Hispanics and their allies in Congress, and feminists and their allies have been trying to get approval for the creation of a National Museum of the American Latino and A National Women’s History Museum in Washington D.C. since around the beginning of the century. Last year, after the obligatory studies, commissions and reports, bipartisan bills authorizing the creation of the two proposed museums passed in the House. After all, it’s not as if the year’s budget deficit had blown the national debt up to dangerous levels or anything. Why not spend millions more on new structures honoring only segments of what was conceived as a single nation?

More specifically, why not suck up to two powerful voting blocs in an election year?

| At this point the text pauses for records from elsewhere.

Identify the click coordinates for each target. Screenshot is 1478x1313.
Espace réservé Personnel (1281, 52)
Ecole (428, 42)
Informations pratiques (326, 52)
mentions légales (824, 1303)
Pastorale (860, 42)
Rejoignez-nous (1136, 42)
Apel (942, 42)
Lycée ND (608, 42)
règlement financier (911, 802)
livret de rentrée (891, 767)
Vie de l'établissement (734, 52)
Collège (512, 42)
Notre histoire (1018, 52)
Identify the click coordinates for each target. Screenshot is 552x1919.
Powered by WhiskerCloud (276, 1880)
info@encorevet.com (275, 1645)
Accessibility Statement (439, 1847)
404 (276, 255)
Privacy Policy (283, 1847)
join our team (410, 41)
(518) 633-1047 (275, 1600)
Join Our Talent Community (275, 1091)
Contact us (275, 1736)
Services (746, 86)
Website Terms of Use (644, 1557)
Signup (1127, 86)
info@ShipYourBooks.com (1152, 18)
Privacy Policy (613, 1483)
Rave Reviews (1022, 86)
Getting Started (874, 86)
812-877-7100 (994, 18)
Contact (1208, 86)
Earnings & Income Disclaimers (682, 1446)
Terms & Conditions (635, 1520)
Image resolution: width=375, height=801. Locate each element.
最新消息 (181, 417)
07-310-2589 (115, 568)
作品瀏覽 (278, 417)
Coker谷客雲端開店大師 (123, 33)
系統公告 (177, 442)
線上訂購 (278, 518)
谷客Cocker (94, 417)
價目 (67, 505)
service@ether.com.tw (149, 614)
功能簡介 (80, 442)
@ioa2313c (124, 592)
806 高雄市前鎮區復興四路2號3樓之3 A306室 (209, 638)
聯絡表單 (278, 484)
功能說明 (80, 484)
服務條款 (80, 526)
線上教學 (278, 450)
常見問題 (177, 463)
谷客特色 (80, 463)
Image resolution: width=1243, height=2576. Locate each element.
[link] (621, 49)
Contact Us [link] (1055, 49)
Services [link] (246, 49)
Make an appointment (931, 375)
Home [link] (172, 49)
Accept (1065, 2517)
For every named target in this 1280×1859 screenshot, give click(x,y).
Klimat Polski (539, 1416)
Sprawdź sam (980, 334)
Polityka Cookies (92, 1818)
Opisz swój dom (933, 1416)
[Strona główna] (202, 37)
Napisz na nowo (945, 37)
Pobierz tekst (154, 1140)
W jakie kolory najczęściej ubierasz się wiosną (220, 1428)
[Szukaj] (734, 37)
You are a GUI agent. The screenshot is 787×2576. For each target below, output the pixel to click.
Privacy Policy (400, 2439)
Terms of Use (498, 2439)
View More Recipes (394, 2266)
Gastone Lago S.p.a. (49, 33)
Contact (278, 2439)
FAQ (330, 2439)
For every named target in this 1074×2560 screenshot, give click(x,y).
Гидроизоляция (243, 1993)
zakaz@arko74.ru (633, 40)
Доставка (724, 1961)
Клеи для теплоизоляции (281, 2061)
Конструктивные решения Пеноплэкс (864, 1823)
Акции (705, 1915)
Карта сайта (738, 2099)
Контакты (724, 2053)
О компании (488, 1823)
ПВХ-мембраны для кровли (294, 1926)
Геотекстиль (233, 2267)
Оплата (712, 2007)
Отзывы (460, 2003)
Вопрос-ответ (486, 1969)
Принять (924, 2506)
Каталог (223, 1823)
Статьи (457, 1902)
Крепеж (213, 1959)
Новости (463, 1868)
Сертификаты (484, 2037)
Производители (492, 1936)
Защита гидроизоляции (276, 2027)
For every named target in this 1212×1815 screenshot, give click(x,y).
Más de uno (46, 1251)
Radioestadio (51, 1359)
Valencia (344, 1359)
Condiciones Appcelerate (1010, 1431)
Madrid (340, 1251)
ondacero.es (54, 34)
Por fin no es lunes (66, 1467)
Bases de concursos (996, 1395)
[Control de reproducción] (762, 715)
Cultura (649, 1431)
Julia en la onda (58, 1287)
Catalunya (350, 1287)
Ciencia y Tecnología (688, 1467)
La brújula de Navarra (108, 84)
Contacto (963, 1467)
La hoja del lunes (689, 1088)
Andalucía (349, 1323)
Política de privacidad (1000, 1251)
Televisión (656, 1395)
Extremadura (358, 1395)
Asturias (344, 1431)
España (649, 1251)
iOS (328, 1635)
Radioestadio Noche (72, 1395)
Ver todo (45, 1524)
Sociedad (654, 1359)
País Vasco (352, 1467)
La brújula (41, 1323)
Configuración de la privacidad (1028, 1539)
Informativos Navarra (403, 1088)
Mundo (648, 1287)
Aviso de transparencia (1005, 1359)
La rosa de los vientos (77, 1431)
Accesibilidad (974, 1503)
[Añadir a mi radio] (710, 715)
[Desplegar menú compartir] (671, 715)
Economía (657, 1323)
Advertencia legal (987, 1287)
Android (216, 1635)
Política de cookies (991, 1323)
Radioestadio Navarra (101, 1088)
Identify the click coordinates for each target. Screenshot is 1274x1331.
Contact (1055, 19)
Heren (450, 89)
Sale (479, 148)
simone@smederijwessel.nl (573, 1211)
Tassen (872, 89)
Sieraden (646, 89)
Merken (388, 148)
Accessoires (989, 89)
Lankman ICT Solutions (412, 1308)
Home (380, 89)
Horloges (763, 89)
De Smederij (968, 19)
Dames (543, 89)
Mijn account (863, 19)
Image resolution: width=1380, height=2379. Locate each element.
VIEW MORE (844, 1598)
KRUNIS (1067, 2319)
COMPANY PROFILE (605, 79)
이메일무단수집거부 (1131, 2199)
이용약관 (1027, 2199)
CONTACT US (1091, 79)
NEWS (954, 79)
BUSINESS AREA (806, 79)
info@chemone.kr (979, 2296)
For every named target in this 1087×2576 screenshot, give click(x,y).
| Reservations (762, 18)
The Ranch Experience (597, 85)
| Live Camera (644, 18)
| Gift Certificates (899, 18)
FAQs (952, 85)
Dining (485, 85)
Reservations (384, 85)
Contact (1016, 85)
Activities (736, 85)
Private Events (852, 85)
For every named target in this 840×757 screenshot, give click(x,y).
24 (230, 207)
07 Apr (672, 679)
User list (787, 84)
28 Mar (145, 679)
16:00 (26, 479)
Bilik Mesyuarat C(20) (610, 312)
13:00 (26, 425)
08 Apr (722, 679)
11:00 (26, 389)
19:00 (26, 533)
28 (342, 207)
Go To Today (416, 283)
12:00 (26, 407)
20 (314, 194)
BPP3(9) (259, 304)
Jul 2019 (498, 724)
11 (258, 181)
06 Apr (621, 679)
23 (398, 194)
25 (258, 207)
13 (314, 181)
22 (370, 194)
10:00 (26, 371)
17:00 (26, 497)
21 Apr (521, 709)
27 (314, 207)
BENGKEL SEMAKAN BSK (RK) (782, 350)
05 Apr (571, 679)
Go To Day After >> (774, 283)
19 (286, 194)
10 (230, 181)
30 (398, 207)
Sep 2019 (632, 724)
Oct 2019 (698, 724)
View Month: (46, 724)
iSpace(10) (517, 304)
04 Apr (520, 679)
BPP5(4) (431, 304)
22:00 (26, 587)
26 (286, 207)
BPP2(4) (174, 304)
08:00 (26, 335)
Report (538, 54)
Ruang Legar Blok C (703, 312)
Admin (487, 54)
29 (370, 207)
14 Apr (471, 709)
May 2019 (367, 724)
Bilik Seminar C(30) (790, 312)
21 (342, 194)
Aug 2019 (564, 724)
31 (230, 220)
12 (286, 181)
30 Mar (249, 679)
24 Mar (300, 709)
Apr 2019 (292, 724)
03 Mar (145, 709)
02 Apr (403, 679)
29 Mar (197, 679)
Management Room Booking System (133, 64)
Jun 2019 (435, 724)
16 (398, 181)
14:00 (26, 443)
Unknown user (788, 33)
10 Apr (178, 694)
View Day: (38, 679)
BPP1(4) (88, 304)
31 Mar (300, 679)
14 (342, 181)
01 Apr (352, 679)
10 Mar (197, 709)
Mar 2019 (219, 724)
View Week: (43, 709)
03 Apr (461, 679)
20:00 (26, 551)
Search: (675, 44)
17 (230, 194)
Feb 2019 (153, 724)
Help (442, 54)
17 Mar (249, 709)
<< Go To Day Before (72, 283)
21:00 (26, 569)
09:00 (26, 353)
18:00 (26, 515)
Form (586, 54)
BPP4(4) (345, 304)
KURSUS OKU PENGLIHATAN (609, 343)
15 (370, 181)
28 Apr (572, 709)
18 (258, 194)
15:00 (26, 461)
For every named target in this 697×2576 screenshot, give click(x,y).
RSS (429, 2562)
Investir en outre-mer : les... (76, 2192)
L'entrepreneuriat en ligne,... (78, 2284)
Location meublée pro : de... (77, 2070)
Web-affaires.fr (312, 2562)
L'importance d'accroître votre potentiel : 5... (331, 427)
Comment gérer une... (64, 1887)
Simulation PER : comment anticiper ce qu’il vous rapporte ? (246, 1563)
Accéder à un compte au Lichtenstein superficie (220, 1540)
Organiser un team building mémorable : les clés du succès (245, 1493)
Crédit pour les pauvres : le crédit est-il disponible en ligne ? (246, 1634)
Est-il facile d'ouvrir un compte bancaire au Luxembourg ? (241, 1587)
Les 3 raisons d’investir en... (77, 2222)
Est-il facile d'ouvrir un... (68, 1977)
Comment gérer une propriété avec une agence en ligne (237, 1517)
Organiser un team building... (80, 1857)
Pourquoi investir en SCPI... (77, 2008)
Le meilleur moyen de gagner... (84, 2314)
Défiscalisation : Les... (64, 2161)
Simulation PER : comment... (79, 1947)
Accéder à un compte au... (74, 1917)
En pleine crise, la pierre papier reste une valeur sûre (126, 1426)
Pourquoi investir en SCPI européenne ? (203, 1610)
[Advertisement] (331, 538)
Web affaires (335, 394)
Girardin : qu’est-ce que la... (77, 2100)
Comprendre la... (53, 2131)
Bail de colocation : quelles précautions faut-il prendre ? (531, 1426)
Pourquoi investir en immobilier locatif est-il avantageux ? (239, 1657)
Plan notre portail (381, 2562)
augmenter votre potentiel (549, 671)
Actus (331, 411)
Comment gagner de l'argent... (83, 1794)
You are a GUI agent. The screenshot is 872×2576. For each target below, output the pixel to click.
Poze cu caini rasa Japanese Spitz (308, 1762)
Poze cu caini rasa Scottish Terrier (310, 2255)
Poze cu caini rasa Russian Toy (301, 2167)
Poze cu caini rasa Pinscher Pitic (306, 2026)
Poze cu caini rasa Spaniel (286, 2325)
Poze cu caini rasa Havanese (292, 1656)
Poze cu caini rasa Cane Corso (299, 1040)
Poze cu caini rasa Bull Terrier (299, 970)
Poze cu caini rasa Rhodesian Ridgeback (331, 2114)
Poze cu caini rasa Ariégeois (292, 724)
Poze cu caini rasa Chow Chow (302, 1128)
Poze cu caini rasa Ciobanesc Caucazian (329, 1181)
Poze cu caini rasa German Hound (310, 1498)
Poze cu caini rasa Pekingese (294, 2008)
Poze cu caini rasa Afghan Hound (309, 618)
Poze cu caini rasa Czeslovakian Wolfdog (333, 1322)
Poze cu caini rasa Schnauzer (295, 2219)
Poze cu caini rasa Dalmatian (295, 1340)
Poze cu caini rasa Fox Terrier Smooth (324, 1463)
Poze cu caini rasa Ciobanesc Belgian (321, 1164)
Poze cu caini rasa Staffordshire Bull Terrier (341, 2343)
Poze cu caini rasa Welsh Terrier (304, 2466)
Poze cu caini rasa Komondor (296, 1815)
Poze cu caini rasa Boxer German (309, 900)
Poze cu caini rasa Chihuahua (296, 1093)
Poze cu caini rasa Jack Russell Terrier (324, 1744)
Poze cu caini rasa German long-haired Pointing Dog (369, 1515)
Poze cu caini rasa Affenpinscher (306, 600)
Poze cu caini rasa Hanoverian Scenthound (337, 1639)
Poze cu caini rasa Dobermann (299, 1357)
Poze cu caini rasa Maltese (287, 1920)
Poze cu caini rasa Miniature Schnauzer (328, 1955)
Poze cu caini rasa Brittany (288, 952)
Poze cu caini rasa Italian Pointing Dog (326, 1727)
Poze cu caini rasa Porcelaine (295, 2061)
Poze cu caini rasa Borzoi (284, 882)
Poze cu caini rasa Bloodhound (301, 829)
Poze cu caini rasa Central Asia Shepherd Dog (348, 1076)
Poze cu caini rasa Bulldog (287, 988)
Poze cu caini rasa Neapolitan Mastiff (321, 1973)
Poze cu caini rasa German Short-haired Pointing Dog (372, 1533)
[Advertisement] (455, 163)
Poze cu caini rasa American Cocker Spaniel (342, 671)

Because the Senate is similarly driven by political pandering and is almost as irresponsible as the House, it was assumed that the bills would pass by unanimous consent, a practice reserved for noncontroversial measures. Senators John Cornyn, Republican from Texas (lots of Hispanic-Americans there, coincidentally), and Bob Menendez, the Democrat from New Jersey who is himself Hispanic-American, introduced the legislation setting up the latest hyphenated American museum on the National Mall, and lauded the history and contributions of 60 million Americans, blattety-blah diversity, blattety-blah recognition. But Senator Lee, the Republican from Utah (where, also coincidentally, there are not so many Latinos), stopped the proposed new museums dead (though they will rise again) , as a single vote can do when unanimous consent is needed.